Mais de 90 pessoas eram mantidas em cárcere privado e submetidas a situações degradantes
Por Leonardo Fernandes, compartilhado de Brasil de Fato
na foto: Defensoria Pública já monitorava o local após receber denúncias de violações de direitos - Divulgação Defensoria Pública do MS
A equipe do Mecanismo Nacional de Prevenção e Combate à Tortura realizou, na última sexta-feira (25), uma inspeção na Comunidade Terapêutica Filhos de Maria, em Campo Grande (MS). A ação foi coordenada pelo Núcleo de Atenção à Saúde (NAS) e pelo Núcleo Institucional de Promoção e Defesa dos Direitos Humanos (Nudedh), e resultou na interdição do local.
Segundo nota da Defensoria Pública de Mato Grosso do Sul, a comunidade terapêutica “funcionava de maneira irregular”. “A intervenção foi parte de um esforço contínuo da instituição para investigar denúncias de irregularidades em clínicas e comunidades terapêuticas”, diz o comunicado.
A defensoria já vinha monitorando o local após receber diversas denúncias de violações dos direitos dos pacientes. “Há algum tempo recebemos relatos sobre práticas de tortura, maus-tratos e supermedicação dos internos.
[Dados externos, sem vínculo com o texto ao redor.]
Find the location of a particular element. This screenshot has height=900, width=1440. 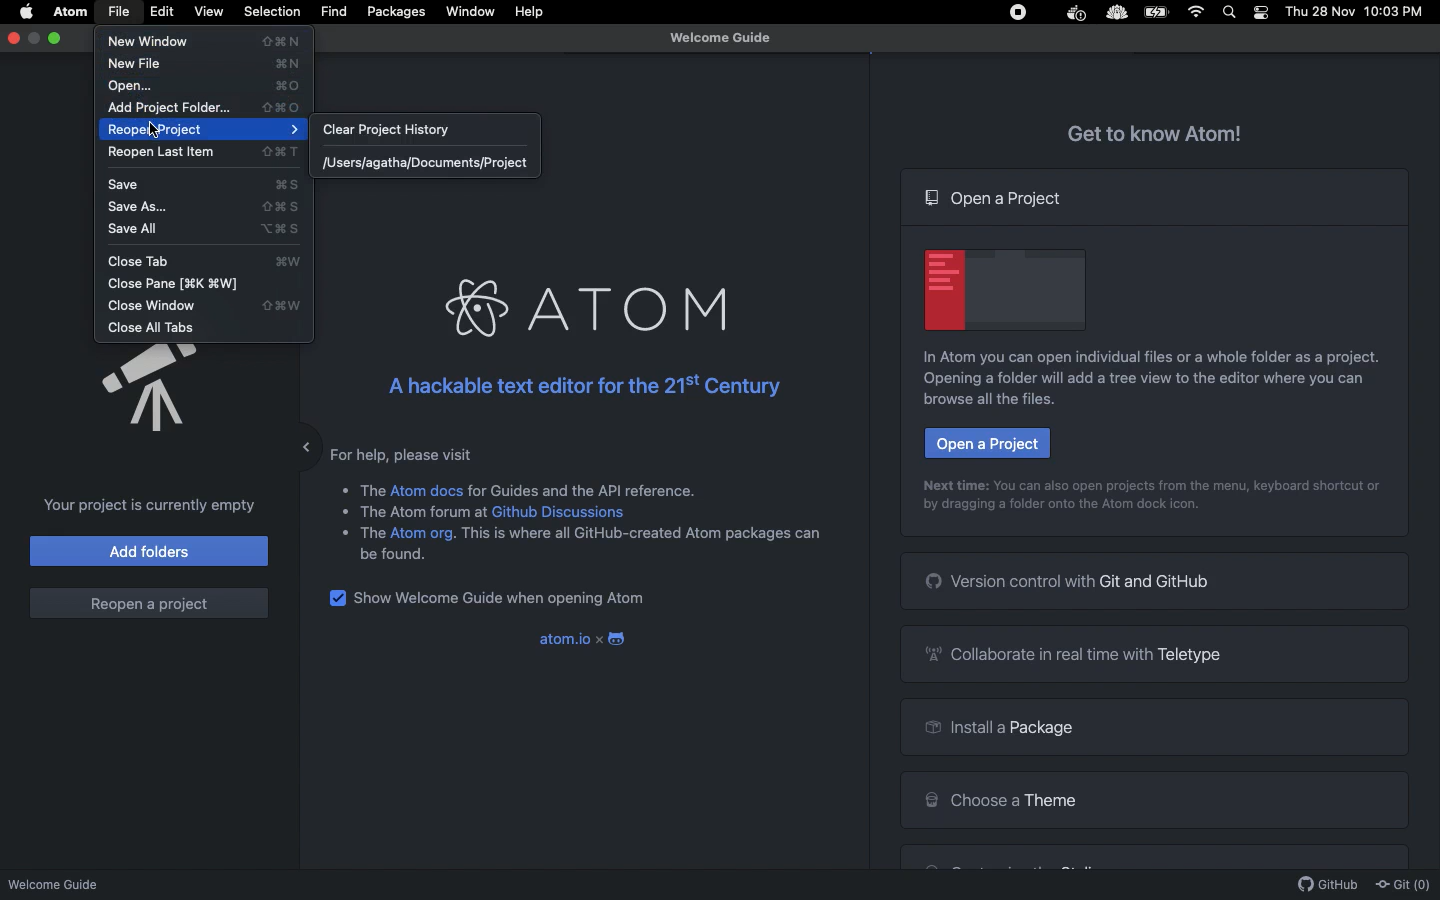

Já vínhamos atuando nesse caso, e a inspeção foi um desdobramento natural do nosso trabalho”, declarou a defensora pública Eni Maria Sezerino Diniz, no comunicado publicado pelo órgão.
Segundo os relatos da defensora, 95 homens eram mantidos em condições degradantes, “muitos dopados e sem atendimento médico adequado”. Além de realizar a remoção dos pacientes, a defensoria acionou outros órgãos, como o Conselho Nacional de Psicologia e o Conselho Regional de Farmácia, além da Polícia Civil, chamada para colher os depoimentos e realizar o boletim de ocorrência. O suposto dono da comunidade terapêutica foi encaminhado à delegacia para prestar esclarecimentos.
Em nota, a Polícia Civil do MS informou que a investigação do caso está com a 3ª Delegacia de Polícia (DP). O comunicado diz ainda que “foi registrado um boletim de ocorrência por maus-tratos e cárcere privado e instaurado um Inquérito Policial para apurar as denúncias”.
Nos registros fotográficos divulgados pela Defensoria Pública é possível ver marcas de queimaduras de cigarro nos braços de um paciente, ferimentos não tratados, e as condições de insalubridade do local.
Imagens coletadas durante operação identificou situações de tortura, cárcere privado, maus tratos e medicação irregular, além das péssimas condições do local. / Divulgação Defensoria Pública do MS
Paciente tem marcas de queimaduras de cigarro pelo corpo, produto dos maus tratos sofridos na comunidade terapêutica / Divulgação Defensoria Pública do MS
Obrigação do Estado
O Mecanismo Nacional de Prevenção e Combate à Tortura (MNPCT) faz parte do Sistema Nacional de Prevenção e Combate à Tortura, criado pela Lei n.º 12.847, de 2013. O órgão é composto por 11 peritos independentes, que têm a missão de fiscalizar as instalações de privação de liberdade, como penitenciárias, centros de detenção, hospitais psiquiátricos e abrigos.
De acordo com o governo, a instauração do mecanismo busca atender ao compromisso assumido pelo Estado brasileiro em 2007 com a ratificação do Protocolo Facultativo à Convenção Contra Tortura e Outros Tratamentos ou Penas Cruéis, Desumanos ou Degradantes da Organização das Nações Unidas (ONU).
Outro lado
O Brasil de Fato tentou contato com a administração da clínica, sem sucesso. O espaço segue à disposição.